Son attitude était dictée par l’enlisement constaté sur le terrain. De profondes divergences entre les protagonistes de la crise dans l’Est retardent la poursuite de ce processus. D’un côté, la RDC soutient l’option de renforcer le mandat de la Monusco (Mission des Nations unies pour la stabilisation de la RDC) pour en faire une force internationale neutre dans les termes convenus dans le cadre de la CIRGL. Ce que rejette catégoriquement le Rwanda qui digère très mal la présence des troupes de la Monusco à ses frontières avec la RDC. On ne le dit pas tout haut. A sein de la CIRGL, c’est déjà l’impasse.

Le projet de déploiement de la Force internationale neutre convenu en juillet dernier à Addis-Abeba tarde à se concrétiser. A quatre reprises, les chefs d’Etat des pays membres de la CIRGL n’ont pas pu trouver un accord à Kampala. Les négociations sont toujours bloquées sur l’opérationnalisation de cette force neutre, censée être internationale.

A cette impasse se sont ajoutées les révélations reprises dans le rapport que les Nations unies apprêtent à être publié en ce mois de novembre en rapport avec la rébellion menée dans l’Est de la RDC par les troupes du M23. Dans leur rapport, les experts des Nations unies ont chargé également l’Ouganda, celui-là même qui pilote, en sa qualité de président en exercice de la CIRGL, les négociations menées dans ce cadre pour la sécurisation de l’Est de la RDC. Jusqu’à une date récente, seul le Rwanda était pointé comme principal soutien au M23.

Officiellement, la RDC ne s’est pas clairement prononcée sur des charges qui pèsent sur l’Ouganda. Elle a dit attendre de son voisin des explications. Mais, en lieu et place, Kampala a proféré des menaces, notamment envers l’Union africaine, allant jusqu’à envisager un éventuel retrait de ses troupes dans différentes opérations de maintien de la paix menée sur le continent. « Chantage !», ont estimé certains analystes. Ne dit-on pas : « Qui se sent morveux se mouche » ?

La seconde voie

Face à ce tableau qui frise carrément la compromission, Kinshasa a préféré explorer d’autres pistes. C’est ce qui explique, commente-t-on dans les milieux politiques de Kinshasa, le dernier déplacement à Brazzaville d’une forte délégation congolaise mandatée par le président Joseph Kabila auprès de son homologue du Congo-Brazzaville, Denis Sassou Nguesso.

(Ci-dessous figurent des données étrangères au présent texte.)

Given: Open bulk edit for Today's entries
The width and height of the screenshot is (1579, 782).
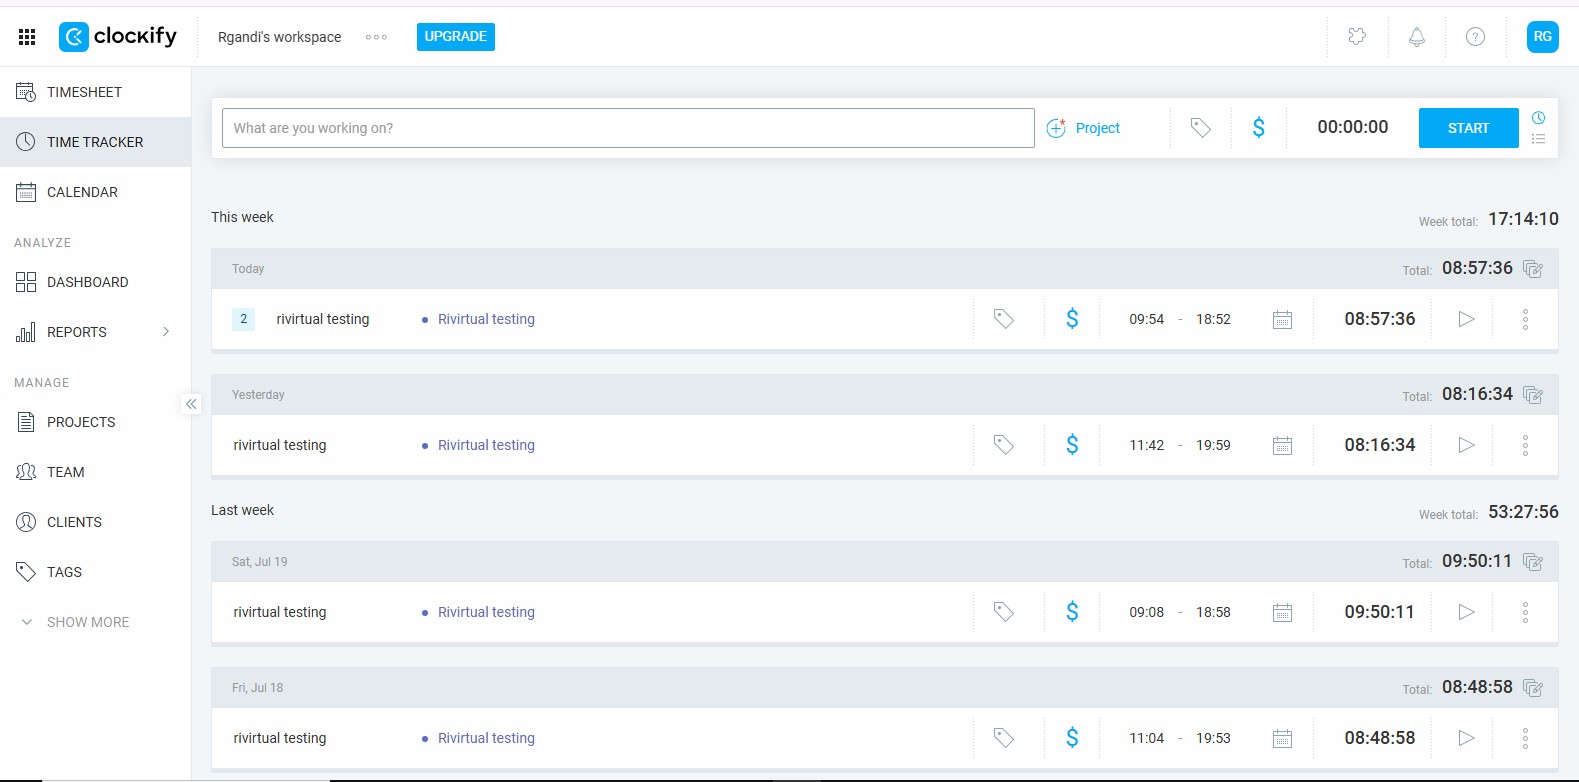Looking at the screenshot, I should coord(1532,269).
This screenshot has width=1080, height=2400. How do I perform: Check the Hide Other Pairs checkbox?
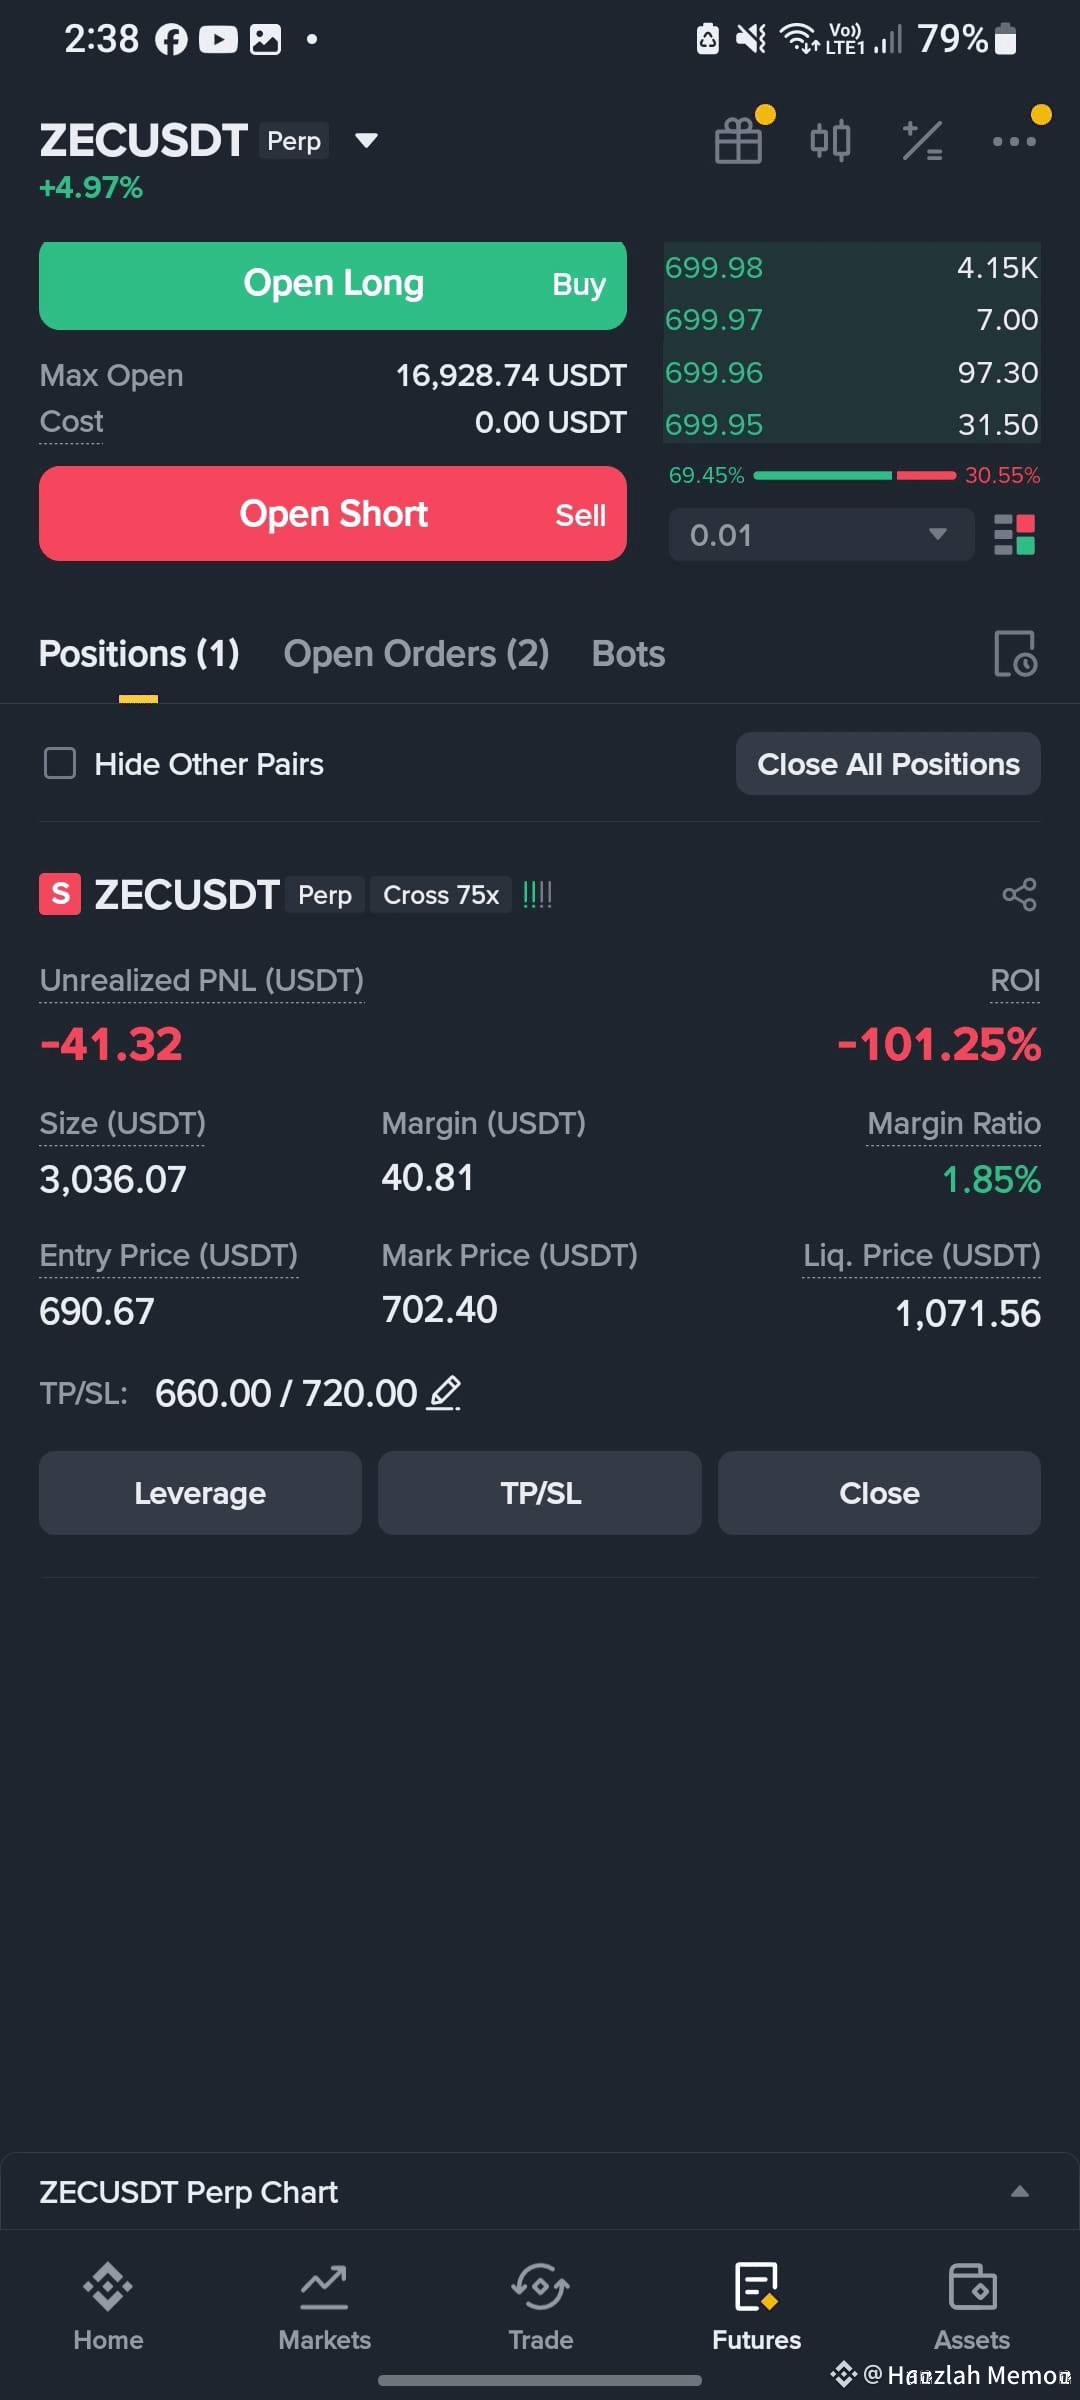pos(60,764)
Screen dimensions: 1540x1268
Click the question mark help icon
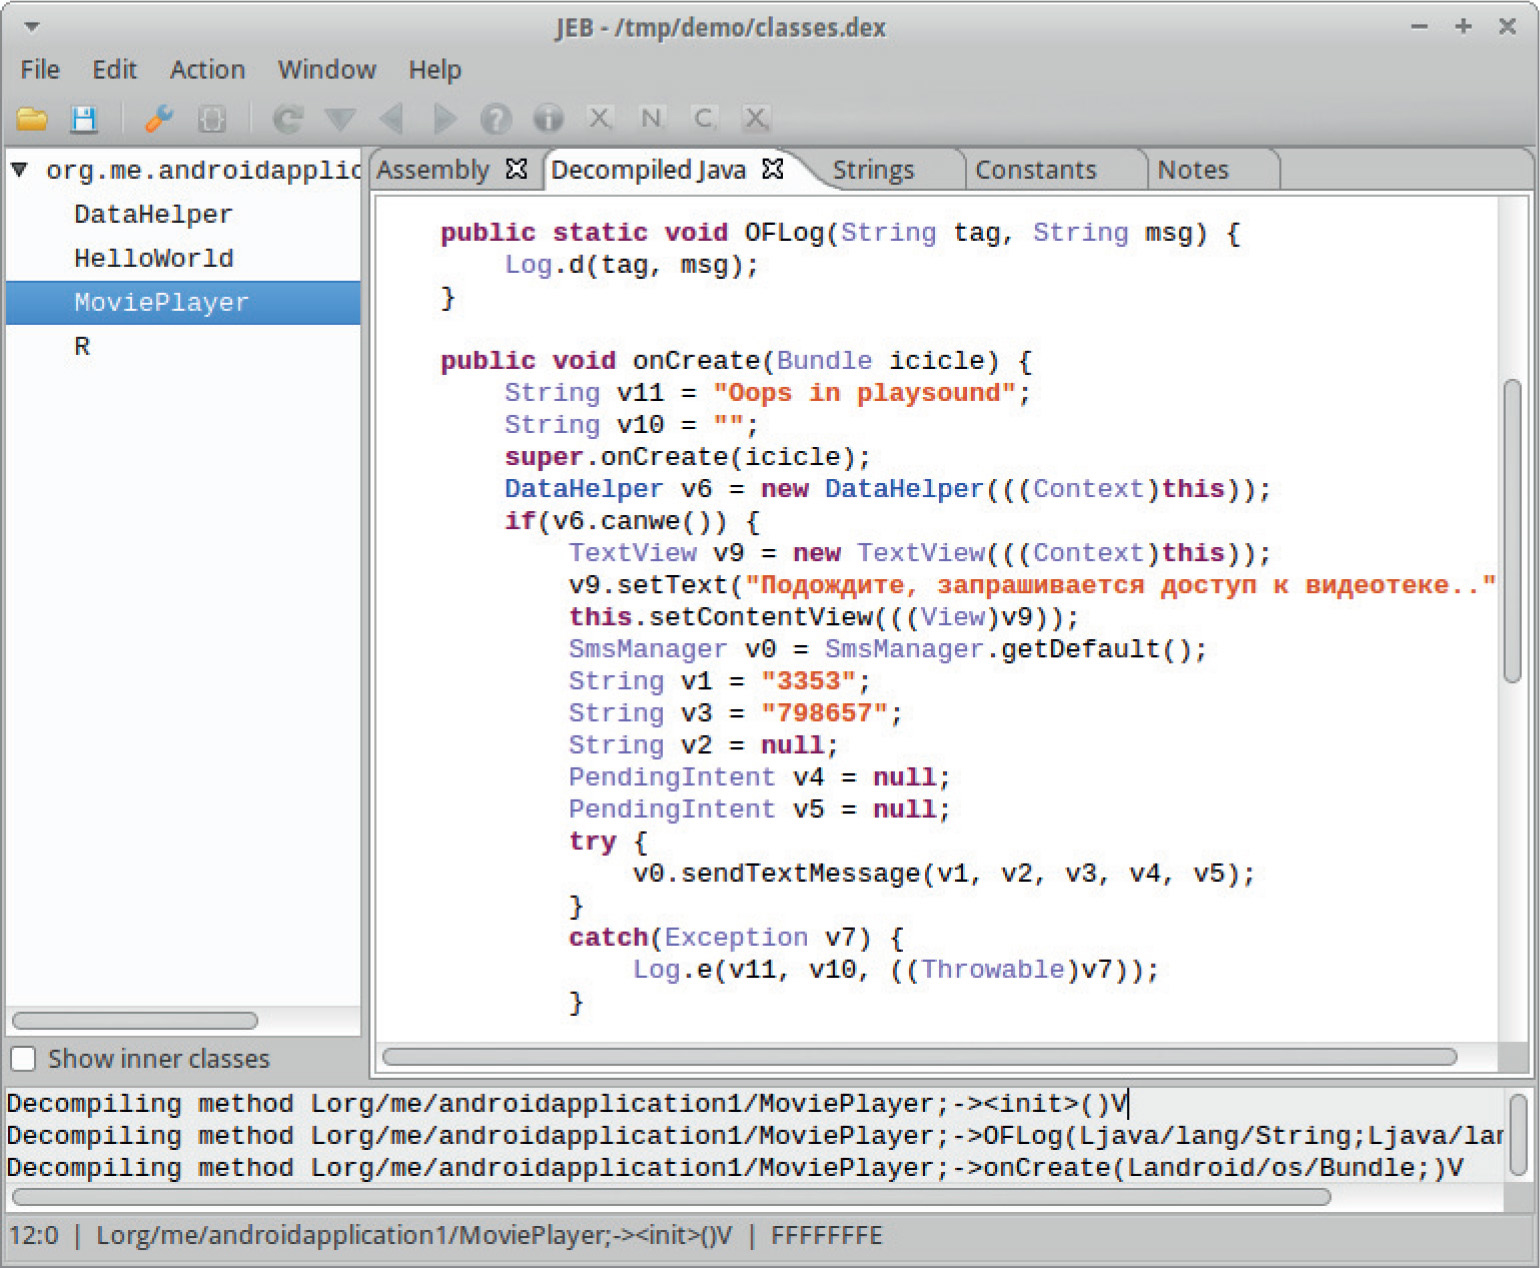point(495,119)
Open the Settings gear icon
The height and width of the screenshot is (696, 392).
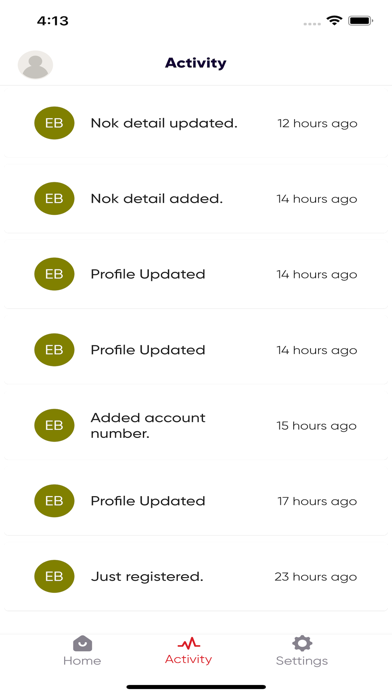point(302,643)
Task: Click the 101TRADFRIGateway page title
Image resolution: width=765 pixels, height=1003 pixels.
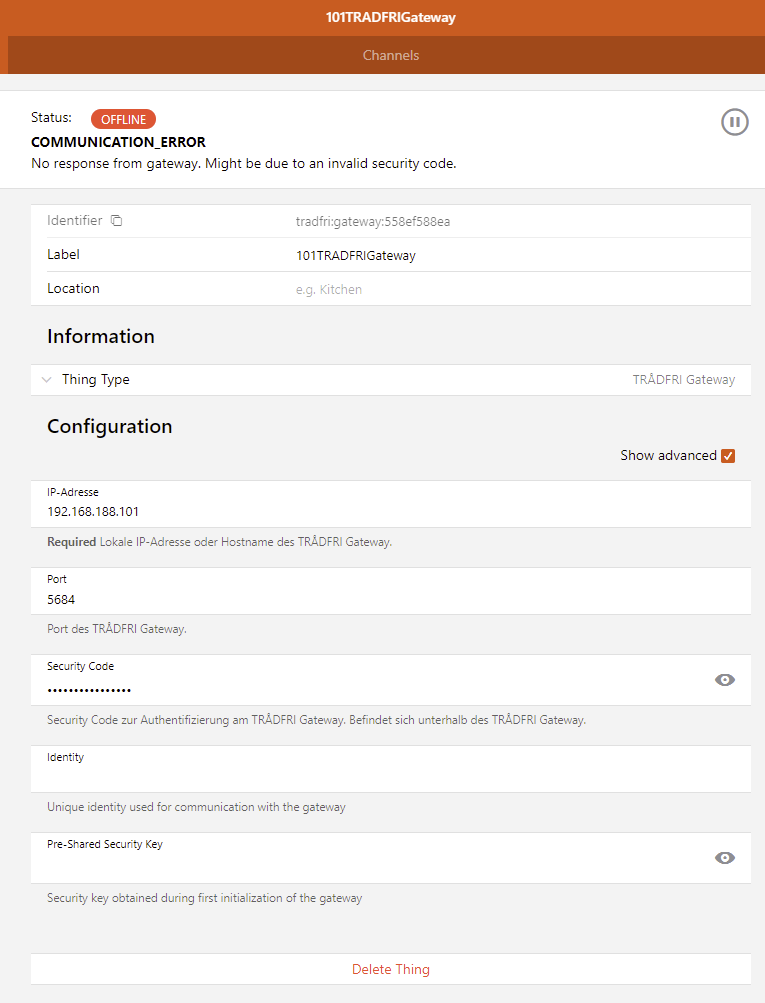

Conduite par le président de l’Assemblée nationale, Aubin Minaku, accompagné du secrétaire général du parti présidentiel, le PPRD, le professeur Evariste Boshab, la délégation de Kinshasa est allée solliciter la médiation du président Denis Sassou Nguesso dans la crise qui sévit dans l’Est de la RDC. La démarche n’est pas passée inaperçue dans les milieux des spécialistes de la région des Grands Lacs. Dans la mesure où le président ougandais, Yoweri Museveni, avait reçu mandat auprès de ses pairs de la CIRGL, pour faire la médiation dans la crise de l’Est de la RDC.

Bien avant que Kinshasa ne tende la main à Brazzaville, la Communauté internationale de l’Afrique australe (SADC) a exprimé en octobre dernier son intention de participer à l’opérationnalisation de la Force internationale neutre à déployer dans l’Est de la RDC. Les pays de la SADC se disent prêts à faire partie de la force neutre internationale à déployer dans la partie Est de la République démocratique du Congo et dont le but est de neutraliser tous les groupes armés qui y pullulent.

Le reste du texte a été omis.